Given passage Block Start
Healthcare at the tipping point

Healthcare at the tipping point

By Dian Cohen

None of us needs to be told that our hospital/healthcare system is in bad shape. It was in bad shape before Covid and the pandemic has only brought home to more of us how fragile and needy it is.

Having just arrived home from getting my booster shot, I marvel at the logistics miracle that has turned a rural shopping centre into an efficient factory for disbursing jabs. And I salute the dozens of people working diligently in both languages, checking credentials, asking the requisite questions, staying calm and focused.

We need to bring this kind of focus to fixing the whole system. I say “fixing” guardedly because a total overhaul is what it really needs.

Let’s start with two glaring mistakes that need to be corrected. First, the Canada Health Act is not about health – it’s about publicly funded insurance that pays for part of the cost of treating illness.

Second, because no invoices change hands between those who demand medical goods and services and those who supply them, we all act as though the goods and services are free. And you know how we all act when stuff is free – take as much as you want, don’t worry about wasting it.

Let me flesh out #1. What we really need is a healthcare system that focuses on keeping us healthy. We are no longer the young nation we were when Medicare was created – a nation that needed care for acute events like accidents and birth. We are now a nation of middle-age and getting older, and we need help in managing “the chronic diseases characteristic of old age, conditions not curable but manageable with long-term support and care, most of it non-medical”, says a recent open letter to Canada’s health ministers from the C.D. Howe Institute’s Don Drummond and Duncan Sinclair. Even more, we need help to keep us out of hospitals. Yet there is nothing preventative about our present system – no prescription drug coverage, no dental care, no eye care, no help to keep us limber, no home care. “Accepting the adage that the role of the physician is to prevent illness when possible and treat it when necessary, the exclusion of preventive services from coverage, whether by physicians or other providers of healthcare services, makes no sense. It’s long past time to discuss and decide how best to remedy these failings and achieve Medicare’s prime purpose: optimizing the health of Canadians,” say Drummond and Sinclair.
Given passage Block End
Supplied records Block Start
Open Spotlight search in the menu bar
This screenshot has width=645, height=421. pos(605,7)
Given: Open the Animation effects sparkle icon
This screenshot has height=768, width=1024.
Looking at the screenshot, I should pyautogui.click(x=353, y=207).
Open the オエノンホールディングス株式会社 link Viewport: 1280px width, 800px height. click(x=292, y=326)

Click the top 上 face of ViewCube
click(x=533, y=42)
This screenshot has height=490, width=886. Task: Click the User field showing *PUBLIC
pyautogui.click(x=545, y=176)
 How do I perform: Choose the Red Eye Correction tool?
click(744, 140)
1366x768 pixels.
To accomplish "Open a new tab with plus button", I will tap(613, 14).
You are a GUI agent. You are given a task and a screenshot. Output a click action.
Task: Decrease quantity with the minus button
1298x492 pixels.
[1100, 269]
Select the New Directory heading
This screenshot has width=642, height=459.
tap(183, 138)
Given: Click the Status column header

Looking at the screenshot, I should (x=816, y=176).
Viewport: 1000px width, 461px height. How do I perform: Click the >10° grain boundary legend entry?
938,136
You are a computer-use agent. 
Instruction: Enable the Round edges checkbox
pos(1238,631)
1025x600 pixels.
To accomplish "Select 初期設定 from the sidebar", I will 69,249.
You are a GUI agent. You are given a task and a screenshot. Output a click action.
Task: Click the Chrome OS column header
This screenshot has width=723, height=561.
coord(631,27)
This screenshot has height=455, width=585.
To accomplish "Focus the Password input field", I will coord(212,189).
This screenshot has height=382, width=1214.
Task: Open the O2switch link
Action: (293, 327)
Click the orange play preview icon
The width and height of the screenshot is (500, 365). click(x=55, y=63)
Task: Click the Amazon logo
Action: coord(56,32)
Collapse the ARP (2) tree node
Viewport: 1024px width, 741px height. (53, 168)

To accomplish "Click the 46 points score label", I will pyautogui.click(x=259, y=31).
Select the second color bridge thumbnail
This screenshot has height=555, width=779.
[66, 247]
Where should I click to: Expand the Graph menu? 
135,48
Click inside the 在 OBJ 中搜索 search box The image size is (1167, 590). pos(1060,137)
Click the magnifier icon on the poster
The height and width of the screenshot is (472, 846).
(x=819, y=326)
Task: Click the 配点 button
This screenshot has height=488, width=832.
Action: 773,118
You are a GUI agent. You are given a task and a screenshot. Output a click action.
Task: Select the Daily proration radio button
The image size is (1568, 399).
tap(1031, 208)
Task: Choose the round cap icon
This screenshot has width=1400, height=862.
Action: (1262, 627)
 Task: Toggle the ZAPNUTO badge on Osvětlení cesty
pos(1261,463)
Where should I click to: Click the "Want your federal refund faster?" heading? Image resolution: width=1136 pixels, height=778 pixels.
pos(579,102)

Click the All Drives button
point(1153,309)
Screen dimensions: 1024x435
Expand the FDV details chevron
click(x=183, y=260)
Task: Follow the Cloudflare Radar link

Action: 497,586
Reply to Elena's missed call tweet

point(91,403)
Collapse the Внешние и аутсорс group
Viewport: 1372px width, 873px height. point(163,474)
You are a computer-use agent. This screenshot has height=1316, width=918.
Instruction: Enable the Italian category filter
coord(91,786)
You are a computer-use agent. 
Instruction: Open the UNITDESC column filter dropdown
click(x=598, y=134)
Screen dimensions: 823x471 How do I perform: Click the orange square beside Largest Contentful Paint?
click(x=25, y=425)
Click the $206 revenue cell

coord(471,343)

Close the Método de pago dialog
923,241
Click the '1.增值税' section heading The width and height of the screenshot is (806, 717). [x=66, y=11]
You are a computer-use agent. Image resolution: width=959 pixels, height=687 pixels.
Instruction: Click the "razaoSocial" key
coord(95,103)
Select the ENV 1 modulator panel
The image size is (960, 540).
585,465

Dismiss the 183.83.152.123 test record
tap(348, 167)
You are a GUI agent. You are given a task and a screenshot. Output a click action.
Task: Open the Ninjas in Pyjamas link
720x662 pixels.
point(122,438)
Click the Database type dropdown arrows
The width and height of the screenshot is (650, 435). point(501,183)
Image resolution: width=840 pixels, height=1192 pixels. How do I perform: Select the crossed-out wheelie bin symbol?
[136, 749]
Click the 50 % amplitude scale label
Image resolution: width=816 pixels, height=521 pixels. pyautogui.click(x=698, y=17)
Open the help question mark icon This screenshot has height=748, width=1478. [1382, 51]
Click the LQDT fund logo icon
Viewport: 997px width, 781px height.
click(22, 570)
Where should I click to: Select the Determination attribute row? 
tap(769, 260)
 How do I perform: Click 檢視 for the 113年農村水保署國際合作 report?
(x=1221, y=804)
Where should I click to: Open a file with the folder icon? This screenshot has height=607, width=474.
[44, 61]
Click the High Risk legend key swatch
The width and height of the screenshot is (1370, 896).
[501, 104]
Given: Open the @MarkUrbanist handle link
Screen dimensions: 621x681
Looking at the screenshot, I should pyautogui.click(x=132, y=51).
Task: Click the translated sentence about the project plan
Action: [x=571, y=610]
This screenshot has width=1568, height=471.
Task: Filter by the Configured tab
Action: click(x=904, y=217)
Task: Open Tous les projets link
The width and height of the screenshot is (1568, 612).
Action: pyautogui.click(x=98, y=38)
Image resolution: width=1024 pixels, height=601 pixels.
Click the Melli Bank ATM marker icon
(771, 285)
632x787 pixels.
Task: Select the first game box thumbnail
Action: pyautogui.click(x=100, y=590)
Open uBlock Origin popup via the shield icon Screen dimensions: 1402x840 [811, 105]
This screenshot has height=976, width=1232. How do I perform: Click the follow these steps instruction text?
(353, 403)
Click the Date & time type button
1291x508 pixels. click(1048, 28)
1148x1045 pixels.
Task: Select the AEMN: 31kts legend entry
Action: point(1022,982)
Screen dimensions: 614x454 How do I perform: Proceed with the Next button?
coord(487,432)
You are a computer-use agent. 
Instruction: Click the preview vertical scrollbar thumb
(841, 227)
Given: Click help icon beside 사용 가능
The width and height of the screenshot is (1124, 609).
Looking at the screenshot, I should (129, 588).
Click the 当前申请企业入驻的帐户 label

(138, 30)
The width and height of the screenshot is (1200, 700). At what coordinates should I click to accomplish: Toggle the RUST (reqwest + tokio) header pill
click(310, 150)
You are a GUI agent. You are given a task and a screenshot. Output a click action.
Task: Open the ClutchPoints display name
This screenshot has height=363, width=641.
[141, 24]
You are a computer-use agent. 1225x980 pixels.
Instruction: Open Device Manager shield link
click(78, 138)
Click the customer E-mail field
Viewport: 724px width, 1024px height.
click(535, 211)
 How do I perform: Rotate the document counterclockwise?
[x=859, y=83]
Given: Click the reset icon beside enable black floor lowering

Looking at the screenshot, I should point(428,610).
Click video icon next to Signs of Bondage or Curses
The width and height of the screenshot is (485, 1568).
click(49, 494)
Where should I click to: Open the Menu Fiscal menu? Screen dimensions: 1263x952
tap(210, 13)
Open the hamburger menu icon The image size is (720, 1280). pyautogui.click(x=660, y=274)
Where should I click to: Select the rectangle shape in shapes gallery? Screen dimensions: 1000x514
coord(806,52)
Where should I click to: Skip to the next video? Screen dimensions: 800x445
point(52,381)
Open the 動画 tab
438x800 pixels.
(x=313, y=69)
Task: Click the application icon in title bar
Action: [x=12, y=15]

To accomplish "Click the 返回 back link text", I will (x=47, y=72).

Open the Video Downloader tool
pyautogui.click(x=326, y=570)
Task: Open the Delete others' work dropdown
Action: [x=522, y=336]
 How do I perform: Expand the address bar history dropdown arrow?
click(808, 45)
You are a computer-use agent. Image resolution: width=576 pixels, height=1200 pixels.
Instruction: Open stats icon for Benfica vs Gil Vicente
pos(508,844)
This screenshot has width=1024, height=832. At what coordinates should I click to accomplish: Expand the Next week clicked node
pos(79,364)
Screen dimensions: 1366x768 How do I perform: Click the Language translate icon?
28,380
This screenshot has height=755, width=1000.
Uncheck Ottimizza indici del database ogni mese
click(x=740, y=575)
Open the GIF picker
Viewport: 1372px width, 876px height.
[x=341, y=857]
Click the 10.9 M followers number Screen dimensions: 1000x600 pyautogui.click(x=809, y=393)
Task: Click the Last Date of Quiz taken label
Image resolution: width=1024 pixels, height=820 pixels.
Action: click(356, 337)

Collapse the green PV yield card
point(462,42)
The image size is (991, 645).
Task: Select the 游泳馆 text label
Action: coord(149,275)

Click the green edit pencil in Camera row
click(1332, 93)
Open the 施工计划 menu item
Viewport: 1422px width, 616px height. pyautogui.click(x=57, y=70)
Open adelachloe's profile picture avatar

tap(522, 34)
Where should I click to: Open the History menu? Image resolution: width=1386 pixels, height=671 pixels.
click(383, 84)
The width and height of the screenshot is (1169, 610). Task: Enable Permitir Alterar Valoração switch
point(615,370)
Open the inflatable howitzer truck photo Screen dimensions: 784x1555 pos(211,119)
Supplied records Block End
● Exercise requirements:
A – Sum up the healthcare piece in two sentences.
B – Duplicate everything in the healthcare piece from "By Dian Cohen" down to "calm and focused.".
The rows come from another source.

● Answers per task:
A – The hospital and healthcare system was already in bad shape before Covid, and the author says it needs a total overhaul, starting with two mistakes: the Canada Health Act is about publicly funded insurance for treating illness rather than health, and because no invoices change hands, people act as though care is free. Citing Don Drummond and Duncan Sinclair of the C.D. Howe Institute, the author argues that an aging nation needs a system focused on keeping people healthy and out of hospitals, yet the current one covers nothing preventive, including prescription drugs, dental care, eye care, and home care.

B –
By Dian Cohen

None of us needs to be told that our hospital/healthcare system is in bad shape. It was in bad shape before Covid and the pandemic has only brought home to more of us how fragile and needy it is.

Having just arrived home from getting my booster shot, I marvel at the logistics miracle that has turned a rural shopping centre into an efficient factory for disbursing jabs. And I salute the dozens of people working diligently in both languages, checking credentials, asking the requisite questions, staying calm and focused.